Seluruh Warga Kurang Mampu Terjamin, Pemko Pekanbaru Tingkatkan Anggaran UHC

8 Januari 2026
Wali Kota Pekanbaru Agung Nugroho. Foto: Surya/Riau1.

Wali Kota Pekanbaru Agung Nugroho. Foto: Surya/Riau1.

RIAU1.COM -Pemko Pekanbaru memastikan keberlanjutan program berobat gratis bagi masyarakat melalui skema Universal Health Coverage (UHC) yang bekerja sama dengan BPJS Kesehatan. Program ini menjadi komitmen Pemko Pekanbaru dalam menjamin akses layanan kesehatan bagi seluruh warga, khususnya masyarakat kurang mampu.

Wali Kota Pekanbaru Agung Nugroho di Gedung Utama Kompleks Perkantoran Tenayan Raya, Kamis (8/1/2026), menyampaikan, evaluasi pelaksanaan UHC pada tahun-tahun sebelumnya menunjukkan hasil yang positif. Pada tahun 2024, Pemko Pekanbaru tercatat memiliki tunggakan pembayaran iuran BPJS Kesehatan sebesar sekitar Rp29 miliar. Namun, seluruh tunggakan tersebut telah dilunasi pada tahun 2025.

“Utang tahun sebelumnya sudah kami selesaikan pada 2025. Sehingga saat ini tidak ada lagi tunggakan. Ini menjadi dasar yang kuat untuk melanjutkan dan memperkuat program UHC,” katanya.

Dengan jumlah penduduk Kota Pekanbaru yang telah melampaui 1,1 juta jiwa, capaian kepesertaan BPJS Kesehatan juga telah melampaui target.
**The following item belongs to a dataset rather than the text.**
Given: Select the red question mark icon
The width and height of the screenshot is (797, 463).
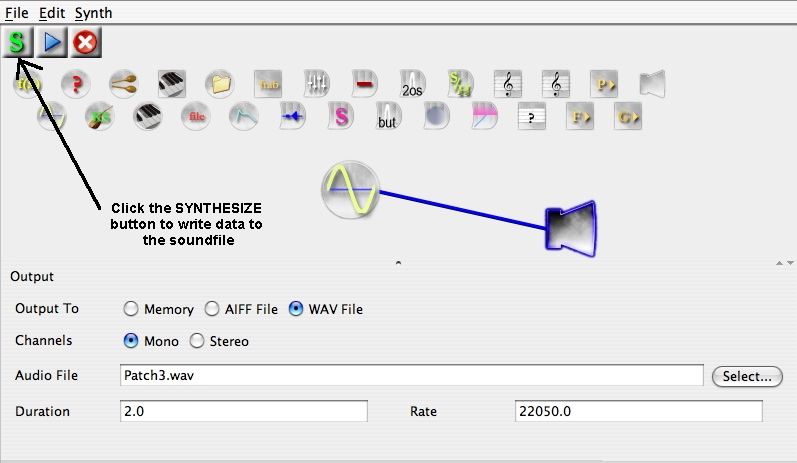Looking at the screenshot, I should 75,84.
Kini, seluruh masyarakat kurang mampu telah terdaftar dan terjamin dalam program BPJS Kesehatan.

Pada tahun 2025, anggaran UHC terserap sebesar Rp82 miliar, ditambah pembayaran tunggakan tahun sebelumnya sebesar Rp29 miliar. Untuk tahun berjalan, Pemko Pekanbaru telah berkoordinasi dengan BPJS Kesehatan guna meningkatkan alokasi anggaran hingga Rp111 miliar.

“Anggaran ini, saya harapkan dapat terserap secara optimal dan benar-benar memberikan manfaat bagi warga Pekanbaru yang membutuhkan layanan kesehatan,” harapnya.

Agung juga menyampaikan apresiasi kepada BPJS Kesehatan. Selama ini, pemko dan BPJS Kesehatan bersinergi dan bekerja sama yang terus terjalin dalam menjamin pelayanan kesehatan bagi warga Pekanbaru.

Sementara itu, Kepala Bagian (Kabag) Kepesertaan BPJS Kesehatan Pekanbaru Gunardi Chandra menjelaskan, kerja sama tersebut merupakan perpanjangan dari kerja sama tahun sebelumnya. Hal ini mencerminkan komitmen kuat Pemko Pekanbaru dalam melindungi warga yang membutuhkan akses layanan kesehatan.

“Program UHC ini memang diperuntukkan bagi warga yang tidak mampu, bukan untuk warga yang sudah bekerja dan memiliki kemampuan finansial. Pemko Pekanbaru hadir untuk memastikan tidak ada warganya yang terhambat berobat karena keterbatasan biaya,” jelasnya.

Anggaran UHC sebesar Rp111 miliar tersebut akan digunakan untuk menanggung iuran BPJS Kesehatan bagi sekitar 304.000 warga kurang mampu. Setiap peserta didaftarkan pada kepesertaan kelas III dengan iuran sebesar Rp35.000 per orang.